Problem to solve:
Recast the listing, from its first line through the line that contains "The width and", as a JSON list of strings with one string per line and blank lines omitted.

[Collected data entries]
____

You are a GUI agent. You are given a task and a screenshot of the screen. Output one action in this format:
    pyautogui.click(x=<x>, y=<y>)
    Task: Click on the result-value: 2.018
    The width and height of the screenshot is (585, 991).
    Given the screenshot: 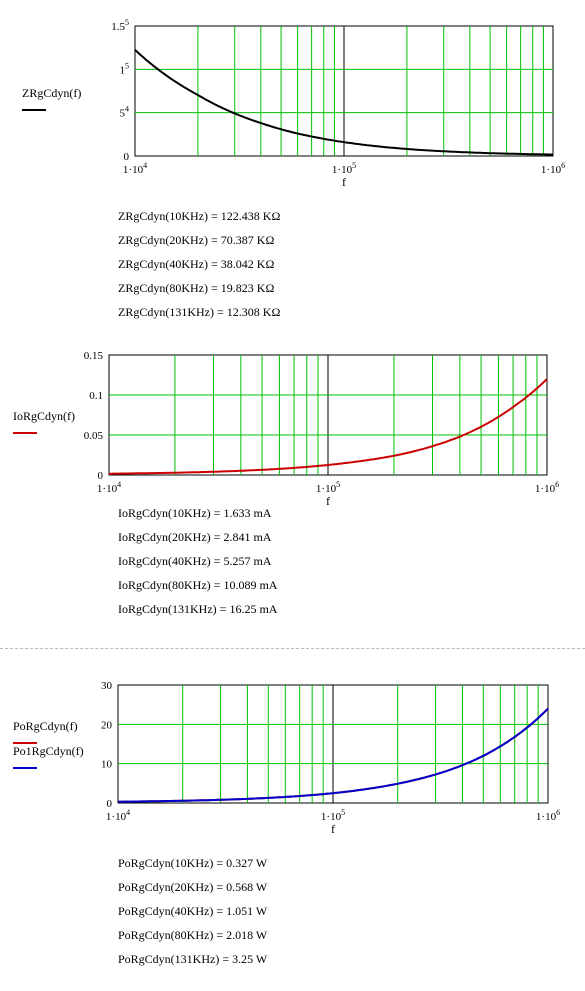 What is the action you would take?
    pyautogui.click(x=240, y=935)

____

Expected answer:
[
  "You are a GUI agent. You are given a task and a screenshot of the screen. Output one action in this format:",
  "    pyautogui.click(x=<x>, y=<y>)",
  "    Task: Click on the result-value: 2.018",
  "    The width and height of the screenshot is (585, 991)."
]